Difference Between Independent and Dependent Variables
Which of the above examples of variables are the independent and the dependent variables?
The independent variables are those variables that may influence or affect the other variable, i.e., the dependent variable.
For example, in the second phenomenon, i.e., crime and violence in the streets, the independent variables are the number of law enforcers. If there are more law enforcers, it is expected that it will reduce the following:
- number of robberies,
- number of attempted murders,
- number of prisoners,
- number of crime victims, and
- the number of carnapping incidents.
The five variables listed under crime and violence in the streets as the theme of a study are all dependent variables.
The dependent variable, as previously mentioned, is the variable affected or influenced by the independent variable.

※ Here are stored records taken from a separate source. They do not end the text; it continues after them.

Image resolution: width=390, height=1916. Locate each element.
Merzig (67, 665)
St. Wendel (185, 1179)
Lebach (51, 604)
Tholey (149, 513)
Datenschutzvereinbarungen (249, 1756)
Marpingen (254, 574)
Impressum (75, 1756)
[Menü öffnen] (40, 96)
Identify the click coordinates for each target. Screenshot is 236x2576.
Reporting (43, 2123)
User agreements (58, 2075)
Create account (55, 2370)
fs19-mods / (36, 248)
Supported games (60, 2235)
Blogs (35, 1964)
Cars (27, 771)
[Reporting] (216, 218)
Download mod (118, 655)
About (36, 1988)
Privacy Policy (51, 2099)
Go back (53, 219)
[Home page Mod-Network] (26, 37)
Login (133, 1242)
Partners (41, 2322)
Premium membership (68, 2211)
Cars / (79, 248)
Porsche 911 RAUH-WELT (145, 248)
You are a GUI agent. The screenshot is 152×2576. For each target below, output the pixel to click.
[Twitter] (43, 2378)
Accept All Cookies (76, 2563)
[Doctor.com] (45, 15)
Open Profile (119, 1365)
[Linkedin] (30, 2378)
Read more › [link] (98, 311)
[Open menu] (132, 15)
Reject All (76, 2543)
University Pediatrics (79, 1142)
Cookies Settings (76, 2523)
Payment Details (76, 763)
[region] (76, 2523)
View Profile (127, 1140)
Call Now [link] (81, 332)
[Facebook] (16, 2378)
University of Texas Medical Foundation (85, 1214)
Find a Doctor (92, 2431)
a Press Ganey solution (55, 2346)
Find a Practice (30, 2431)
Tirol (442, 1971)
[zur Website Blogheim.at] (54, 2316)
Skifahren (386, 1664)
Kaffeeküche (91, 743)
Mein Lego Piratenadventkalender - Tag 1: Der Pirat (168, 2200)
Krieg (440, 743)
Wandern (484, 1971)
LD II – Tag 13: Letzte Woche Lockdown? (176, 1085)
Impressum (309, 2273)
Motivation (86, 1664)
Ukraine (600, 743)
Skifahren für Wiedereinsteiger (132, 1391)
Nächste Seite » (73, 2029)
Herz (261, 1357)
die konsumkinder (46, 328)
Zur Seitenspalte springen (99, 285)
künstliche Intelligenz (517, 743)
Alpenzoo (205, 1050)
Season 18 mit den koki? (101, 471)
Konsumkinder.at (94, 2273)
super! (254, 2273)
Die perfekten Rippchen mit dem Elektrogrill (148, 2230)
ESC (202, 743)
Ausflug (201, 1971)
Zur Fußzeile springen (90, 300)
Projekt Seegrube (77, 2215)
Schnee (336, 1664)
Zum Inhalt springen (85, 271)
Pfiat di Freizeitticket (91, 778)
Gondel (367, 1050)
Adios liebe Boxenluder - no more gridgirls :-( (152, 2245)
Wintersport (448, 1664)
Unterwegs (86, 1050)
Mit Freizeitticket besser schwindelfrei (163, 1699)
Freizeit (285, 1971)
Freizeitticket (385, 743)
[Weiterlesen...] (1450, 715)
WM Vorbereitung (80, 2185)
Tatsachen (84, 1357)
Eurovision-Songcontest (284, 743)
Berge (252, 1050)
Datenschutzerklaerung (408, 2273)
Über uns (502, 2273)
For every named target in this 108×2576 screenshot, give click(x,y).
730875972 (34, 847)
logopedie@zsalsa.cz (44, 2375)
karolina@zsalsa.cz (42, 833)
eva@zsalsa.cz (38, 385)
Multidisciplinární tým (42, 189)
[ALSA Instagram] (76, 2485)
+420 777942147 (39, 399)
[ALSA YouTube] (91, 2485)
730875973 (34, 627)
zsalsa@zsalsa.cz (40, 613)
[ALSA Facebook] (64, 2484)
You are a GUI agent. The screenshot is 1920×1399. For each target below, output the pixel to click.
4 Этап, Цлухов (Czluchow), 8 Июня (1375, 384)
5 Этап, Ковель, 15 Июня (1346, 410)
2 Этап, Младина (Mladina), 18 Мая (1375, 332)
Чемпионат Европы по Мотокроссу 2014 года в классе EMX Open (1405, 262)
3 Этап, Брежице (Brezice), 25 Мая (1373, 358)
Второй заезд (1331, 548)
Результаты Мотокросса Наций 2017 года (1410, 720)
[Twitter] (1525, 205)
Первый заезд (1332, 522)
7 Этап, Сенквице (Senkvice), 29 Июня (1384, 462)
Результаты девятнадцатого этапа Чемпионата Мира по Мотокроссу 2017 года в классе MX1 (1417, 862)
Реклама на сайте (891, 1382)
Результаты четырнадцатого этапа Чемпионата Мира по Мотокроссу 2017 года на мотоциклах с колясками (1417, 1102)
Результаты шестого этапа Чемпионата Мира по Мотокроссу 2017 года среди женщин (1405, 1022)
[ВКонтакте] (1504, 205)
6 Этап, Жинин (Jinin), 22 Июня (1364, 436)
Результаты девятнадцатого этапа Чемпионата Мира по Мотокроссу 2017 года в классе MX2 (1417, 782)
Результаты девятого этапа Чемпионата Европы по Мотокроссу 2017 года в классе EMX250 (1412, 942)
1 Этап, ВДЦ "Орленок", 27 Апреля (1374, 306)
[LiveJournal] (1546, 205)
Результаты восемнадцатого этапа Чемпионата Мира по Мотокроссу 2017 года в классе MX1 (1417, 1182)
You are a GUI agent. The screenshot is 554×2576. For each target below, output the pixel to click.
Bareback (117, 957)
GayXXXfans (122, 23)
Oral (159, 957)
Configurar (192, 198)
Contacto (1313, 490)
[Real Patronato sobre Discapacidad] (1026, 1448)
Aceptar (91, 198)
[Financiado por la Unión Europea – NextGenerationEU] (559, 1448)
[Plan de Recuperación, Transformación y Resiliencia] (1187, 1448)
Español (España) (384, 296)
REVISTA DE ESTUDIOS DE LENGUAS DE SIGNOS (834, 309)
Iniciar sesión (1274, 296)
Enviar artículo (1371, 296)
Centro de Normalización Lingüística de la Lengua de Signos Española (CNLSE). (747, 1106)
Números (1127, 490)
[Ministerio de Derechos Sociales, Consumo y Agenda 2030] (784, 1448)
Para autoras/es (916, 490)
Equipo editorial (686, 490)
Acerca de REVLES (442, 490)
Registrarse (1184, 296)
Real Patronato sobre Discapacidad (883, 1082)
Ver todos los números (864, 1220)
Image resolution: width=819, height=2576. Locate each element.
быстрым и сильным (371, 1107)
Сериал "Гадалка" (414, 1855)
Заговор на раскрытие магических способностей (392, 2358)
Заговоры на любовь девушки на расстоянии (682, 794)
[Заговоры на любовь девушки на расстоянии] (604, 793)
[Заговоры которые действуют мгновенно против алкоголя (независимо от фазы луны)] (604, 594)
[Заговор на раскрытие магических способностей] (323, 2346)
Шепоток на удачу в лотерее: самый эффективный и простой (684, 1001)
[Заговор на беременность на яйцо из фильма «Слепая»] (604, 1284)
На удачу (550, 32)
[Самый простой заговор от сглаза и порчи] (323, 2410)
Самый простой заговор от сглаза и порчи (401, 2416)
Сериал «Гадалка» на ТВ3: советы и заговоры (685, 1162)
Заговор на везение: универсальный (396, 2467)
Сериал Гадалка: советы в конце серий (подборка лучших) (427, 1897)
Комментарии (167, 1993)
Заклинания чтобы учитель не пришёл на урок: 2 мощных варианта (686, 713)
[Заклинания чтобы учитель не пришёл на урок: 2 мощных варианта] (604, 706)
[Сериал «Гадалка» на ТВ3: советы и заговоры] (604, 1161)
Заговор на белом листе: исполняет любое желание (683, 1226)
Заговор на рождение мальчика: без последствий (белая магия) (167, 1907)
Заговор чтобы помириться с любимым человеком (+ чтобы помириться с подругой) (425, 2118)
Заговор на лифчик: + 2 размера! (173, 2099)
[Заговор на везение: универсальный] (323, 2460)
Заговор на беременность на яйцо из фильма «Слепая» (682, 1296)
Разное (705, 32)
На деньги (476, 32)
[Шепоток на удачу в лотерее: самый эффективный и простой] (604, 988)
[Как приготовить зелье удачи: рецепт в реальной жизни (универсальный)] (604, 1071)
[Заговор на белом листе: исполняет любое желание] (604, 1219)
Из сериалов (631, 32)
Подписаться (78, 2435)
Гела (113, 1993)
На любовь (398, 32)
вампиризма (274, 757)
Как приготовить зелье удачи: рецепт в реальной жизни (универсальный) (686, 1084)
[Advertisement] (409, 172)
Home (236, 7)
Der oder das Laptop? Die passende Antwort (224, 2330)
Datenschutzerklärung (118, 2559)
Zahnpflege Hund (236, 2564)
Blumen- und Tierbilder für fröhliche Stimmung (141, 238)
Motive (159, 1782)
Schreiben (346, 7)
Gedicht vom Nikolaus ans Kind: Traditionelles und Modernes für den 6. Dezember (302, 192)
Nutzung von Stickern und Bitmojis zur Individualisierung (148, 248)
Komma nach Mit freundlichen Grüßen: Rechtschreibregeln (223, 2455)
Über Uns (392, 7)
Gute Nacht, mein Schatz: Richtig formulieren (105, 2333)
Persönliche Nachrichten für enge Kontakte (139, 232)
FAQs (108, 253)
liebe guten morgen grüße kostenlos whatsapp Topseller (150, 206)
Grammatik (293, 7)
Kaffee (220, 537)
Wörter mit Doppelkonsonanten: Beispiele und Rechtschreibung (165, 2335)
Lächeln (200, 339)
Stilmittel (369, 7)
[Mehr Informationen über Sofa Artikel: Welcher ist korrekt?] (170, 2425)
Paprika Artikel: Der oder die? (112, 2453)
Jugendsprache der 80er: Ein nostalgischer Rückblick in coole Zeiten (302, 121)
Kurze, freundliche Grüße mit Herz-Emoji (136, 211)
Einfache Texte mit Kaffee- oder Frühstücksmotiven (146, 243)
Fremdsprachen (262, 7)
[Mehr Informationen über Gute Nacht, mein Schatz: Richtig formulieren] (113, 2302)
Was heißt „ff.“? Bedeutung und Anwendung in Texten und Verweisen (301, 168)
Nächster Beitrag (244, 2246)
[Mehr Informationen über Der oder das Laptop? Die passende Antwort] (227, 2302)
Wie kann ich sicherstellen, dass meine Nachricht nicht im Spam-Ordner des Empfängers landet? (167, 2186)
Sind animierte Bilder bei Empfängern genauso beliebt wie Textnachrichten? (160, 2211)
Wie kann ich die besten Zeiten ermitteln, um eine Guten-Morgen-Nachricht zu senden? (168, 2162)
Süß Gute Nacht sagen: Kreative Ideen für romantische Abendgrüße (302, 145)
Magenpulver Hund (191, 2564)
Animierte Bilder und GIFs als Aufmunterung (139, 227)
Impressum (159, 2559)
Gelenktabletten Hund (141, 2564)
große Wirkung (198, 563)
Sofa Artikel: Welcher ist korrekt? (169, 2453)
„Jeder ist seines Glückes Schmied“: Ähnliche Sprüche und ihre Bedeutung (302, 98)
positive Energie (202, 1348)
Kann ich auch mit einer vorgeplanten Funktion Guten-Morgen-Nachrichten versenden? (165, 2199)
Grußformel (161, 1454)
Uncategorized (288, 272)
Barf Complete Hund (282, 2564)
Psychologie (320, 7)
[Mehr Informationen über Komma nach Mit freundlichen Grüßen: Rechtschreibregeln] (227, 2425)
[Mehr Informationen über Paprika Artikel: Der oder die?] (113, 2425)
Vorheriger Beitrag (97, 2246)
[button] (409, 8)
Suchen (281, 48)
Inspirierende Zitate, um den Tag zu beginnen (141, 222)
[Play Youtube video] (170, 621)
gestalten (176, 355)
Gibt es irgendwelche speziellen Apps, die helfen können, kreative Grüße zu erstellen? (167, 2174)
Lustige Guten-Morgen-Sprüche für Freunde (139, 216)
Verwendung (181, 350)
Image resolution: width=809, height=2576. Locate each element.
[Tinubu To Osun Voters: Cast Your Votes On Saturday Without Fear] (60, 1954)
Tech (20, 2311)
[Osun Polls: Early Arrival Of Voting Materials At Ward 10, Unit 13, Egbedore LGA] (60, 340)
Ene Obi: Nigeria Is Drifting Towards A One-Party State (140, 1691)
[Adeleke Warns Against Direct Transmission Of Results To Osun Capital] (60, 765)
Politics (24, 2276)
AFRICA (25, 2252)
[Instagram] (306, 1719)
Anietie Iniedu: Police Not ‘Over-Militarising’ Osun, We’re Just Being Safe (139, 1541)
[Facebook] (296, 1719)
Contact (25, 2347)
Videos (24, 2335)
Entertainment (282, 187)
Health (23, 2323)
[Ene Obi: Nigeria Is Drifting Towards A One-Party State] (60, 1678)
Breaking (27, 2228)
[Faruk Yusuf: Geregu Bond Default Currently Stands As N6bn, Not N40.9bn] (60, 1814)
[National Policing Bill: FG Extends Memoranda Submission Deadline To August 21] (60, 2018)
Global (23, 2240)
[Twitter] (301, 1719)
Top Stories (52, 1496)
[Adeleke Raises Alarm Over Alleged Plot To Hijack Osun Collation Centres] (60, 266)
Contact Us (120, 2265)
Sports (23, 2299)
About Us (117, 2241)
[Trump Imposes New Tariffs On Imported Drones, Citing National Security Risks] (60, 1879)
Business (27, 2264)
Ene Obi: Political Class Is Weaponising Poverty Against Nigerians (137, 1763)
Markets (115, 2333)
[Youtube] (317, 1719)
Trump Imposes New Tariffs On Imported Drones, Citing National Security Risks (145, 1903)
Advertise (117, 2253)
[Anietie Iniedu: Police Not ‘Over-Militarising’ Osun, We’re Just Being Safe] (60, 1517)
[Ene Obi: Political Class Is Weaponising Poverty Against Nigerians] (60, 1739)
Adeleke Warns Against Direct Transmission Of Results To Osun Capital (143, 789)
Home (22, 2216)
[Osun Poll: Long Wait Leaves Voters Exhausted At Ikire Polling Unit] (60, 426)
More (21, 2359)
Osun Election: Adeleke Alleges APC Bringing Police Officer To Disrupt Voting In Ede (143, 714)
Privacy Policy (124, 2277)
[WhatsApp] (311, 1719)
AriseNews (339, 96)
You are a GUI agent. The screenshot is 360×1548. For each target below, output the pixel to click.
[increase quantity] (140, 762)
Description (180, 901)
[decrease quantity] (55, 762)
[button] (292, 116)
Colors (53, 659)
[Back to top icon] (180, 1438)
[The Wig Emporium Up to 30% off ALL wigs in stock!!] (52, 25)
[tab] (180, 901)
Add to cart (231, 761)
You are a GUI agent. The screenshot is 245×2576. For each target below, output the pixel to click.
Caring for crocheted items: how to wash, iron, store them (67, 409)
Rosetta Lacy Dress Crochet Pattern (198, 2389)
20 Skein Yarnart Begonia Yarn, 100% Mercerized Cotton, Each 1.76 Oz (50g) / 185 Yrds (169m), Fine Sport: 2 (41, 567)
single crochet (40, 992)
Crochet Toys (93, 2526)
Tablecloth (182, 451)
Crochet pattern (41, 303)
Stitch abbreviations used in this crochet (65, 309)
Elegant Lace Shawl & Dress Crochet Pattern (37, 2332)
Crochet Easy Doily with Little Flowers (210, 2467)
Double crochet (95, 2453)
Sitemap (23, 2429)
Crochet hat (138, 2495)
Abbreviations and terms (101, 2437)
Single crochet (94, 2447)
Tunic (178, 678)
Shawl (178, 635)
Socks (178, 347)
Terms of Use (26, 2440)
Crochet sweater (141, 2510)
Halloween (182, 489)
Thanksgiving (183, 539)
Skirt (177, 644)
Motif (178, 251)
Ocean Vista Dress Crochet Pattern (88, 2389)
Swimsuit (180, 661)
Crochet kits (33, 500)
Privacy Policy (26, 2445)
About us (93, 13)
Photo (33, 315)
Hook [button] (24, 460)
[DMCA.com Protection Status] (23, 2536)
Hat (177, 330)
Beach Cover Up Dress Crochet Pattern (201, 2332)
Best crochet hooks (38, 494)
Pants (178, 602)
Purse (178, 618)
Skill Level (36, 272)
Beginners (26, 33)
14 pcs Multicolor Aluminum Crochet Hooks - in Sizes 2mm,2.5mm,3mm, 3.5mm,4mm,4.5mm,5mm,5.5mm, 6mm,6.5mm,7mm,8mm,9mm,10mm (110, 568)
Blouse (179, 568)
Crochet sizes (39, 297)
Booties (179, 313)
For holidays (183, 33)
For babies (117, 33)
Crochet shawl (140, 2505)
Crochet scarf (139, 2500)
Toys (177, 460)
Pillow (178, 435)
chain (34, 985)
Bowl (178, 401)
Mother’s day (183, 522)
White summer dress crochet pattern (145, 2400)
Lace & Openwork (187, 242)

For example, in the first phenomenon on climate change, temperature as the independent variable influences sea level rise, the dependent variable. Increased temperature will cause the expansion of water in the sea. Thus, sea-level rise on a global scale will occur.
I will leave the classification of the other variables to you. Find out whether those are independent or dependent variables. Note, however, that some variables can be both independent or dependent variables, as the context of the study dictates.
Finding the relationship between variables
How will you know that one variable may cause the other to behave in a certain way?
Finding the relationship between variables requires a thorough review of the literature. Through a review of the relevant and reliable literature, you will find out which variables influence the other variable. You do not just guess relationships between variables. The entire process is the essence of research.